Допрашивающий снял с рогаток чернильницы неотточенный карандаш и осторожно поставил его вертикально на столе. Наблюдающий, качнув себя вправо, поднялся со стула и, заложив руки в карманы, шагнул к выходу.
– Как это было в самом начале?
– Нас вез…
Вдруг мысль вьюном ускользнула из памяти. В ушах разлился тягучий монотонный звон. Перед глазами патефонной пластинкой заходил огромный радужный круг, и, уцепившись за него, Сергей завертелся на нем, потом, оторвавшись, тихо и плавно полетел в темноту…
Крупные капли воды скатывались с головы на халат и, убыстряя ход, мягко падали на пол. Теперь голова допрашивающего была вровень с глазами Сергея. Но гестаповец сидел на прежнем месте, не меняя позы.
"Ах, я ведь сижу!" – догадался Сергей.
Размеры своей головы он никак не мог охватить теперь памятью. Казалось, она заполнила всю комнату, выпятилась в окно, вобрала в себя шкафы, стулья и стол, на котором стоял теперь кувшин с водой и лежала рядом резиновая дубинка. "Это они меня бананом… но почему же я не помню, когда… и не больно?" – удивился Сергей.
– Так… Значит, ты говоришь, отдал парашют крестьянину… А потом что?
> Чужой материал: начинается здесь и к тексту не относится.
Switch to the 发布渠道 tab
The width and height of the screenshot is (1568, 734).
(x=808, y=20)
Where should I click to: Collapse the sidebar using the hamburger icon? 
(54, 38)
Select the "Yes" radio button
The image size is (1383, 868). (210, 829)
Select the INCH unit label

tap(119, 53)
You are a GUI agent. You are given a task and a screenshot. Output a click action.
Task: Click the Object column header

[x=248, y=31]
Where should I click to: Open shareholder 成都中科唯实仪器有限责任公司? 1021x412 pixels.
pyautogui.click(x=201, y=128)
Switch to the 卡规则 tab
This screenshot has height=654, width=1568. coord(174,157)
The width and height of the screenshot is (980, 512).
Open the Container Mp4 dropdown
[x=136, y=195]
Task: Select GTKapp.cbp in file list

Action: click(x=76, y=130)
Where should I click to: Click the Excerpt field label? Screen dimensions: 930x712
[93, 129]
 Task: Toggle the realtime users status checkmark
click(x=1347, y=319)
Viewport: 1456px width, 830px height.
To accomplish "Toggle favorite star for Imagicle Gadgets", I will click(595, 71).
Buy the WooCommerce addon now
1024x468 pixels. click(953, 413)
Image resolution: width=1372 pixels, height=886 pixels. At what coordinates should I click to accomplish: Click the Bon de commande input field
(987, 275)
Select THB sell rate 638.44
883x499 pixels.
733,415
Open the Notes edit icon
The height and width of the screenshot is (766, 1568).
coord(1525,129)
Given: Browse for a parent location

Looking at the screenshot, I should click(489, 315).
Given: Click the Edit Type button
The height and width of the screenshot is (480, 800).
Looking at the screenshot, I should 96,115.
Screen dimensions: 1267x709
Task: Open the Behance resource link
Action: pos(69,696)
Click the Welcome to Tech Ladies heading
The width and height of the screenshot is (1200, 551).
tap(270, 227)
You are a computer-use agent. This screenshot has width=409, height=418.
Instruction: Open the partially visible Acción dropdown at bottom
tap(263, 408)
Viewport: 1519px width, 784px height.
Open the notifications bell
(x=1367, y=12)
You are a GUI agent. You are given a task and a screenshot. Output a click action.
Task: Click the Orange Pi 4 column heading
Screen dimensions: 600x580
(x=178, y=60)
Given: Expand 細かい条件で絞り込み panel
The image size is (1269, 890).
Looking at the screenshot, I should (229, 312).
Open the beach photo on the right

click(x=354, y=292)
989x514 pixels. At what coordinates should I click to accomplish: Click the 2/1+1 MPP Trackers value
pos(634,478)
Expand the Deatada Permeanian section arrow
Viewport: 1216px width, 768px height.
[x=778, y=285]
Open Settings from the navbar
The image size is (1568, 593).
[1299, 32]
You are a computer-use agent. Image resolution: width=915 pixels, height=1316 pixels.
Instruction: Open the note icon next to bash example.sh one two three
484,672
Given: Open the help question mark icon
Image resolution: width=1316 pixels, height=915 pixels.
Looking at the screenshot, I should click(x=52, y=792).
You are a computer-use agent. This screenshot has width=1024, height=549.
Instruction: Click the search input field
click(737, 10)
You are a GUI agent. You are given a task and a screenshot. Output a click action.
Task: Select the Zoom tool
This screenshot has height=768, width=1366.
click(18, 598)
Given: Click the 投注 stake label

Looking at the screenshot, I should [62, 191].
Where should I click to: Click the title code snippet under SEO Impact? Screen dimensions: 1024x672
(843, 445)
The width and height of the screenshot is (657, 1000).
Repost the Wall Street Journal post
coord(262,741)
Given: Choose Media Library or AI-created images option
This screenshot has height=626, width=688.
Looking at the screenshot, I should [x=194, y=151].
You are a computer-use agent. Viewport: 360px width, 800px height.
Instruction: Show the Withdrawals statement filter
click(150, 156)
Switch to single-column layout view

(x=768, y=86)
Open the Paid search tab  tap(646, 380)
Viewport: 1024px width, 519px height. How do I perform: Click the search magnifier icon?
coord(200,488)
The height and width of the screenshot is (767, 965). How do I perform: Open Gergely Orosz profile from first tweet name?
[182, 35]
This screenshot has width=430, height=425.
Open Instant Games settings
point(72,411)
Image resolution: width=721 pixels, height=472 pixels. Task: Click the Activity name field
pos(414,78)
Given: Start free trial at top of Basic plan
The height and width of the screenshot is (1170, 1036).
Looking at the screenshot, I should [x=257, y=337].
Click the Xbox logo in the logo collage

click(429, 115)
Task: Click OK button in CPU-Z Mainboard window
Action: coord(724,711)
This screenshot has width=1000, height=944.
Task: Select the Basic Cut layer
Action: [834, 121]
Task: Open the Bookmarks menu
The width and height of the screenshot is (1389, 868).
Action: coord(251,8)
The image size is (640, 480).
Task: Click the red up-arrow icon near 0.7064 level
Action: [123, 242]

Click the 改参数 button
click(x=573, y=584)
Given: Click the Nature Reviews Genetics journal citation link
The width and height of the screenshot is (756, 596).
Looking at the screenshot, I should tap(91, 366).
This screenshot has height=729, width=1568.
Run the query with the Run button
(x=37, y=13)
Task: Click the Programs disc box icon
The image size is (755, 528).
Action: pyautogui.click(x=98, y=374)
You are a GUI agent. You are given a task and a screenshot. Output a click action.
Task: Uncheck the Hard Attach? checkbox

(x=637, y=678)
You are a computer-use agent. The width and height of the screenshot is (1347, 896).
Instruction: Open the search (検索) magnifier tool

Сквозь лениво гудящий звон, разлитый в голове-комнате, в уши еле проникал звук голоса гестаповца. Казалось, тот говорил с Сергеем по телефону на огромном расстоянии.
– Потом? А-а, вот вы…
И голос не его был, не Сергея. Наверное, рот свесился за окно и там дребезжит треснувшим армейским котелком.
– Да, да! Куда шел ты потом?
– В… знаешь?
– Что-о? Это как?
Гестаповец оживился и, резко ерзнув на стуле, в первый раз уставился зелеными глазами на Сергея. На его длинной шее смешно дергалась жила, по синеве бритых щек запрыгали желваки.
– В сентябре попал в плен… везли. Я двадцать пять дней бежал… Все!
Побледневшие щеки гестаповца отчетливо выдавали ставший багровым нос. Медленно поднявшись со стула, он перекинул через стол туловище:
– Я тебя вижу насквозь, мерзавец!
– Скверное удовольствие для тебя!…
– Где бежал?
– Близ… мм-м… Шяуляя.
– Альзо! – вдруг крикнул фашист, и кто-то сзади легко и быстро вырвал половицы из-под ног. Опять куда-то боком полетел Сергей, раздвигая мягкую волокнистость оранжевых нитей, что надвинулись на него…
И вновь, стоя уже у стены, Сергей глотал струи воды, стекавшей по щекам и лбу. Она холодным кинжалом раздваивала спину, сбегая струйкой с головы к ногам. Дуло браунинга сычиным глазом уставилось в лоб Сергея. Глаз то отодвигался, то льнул совсем близко к телу, и Сергей бессмысленно глядел то в него, то в рот гестаповца, что-то неслышно кричащий…
Глава четырнадцатая
Каждый день в шесть часов утра двор тюрьмы заполнялся заключенными. Приходил конвой, зачитывались фамилии, и серая толпа, построенная по пять, покидала тюрьму, направляясь на сахарный завод. В первые дни фамилия и имя "Руссиновский Петр" по нескольку раз повторялись начальником конвоя.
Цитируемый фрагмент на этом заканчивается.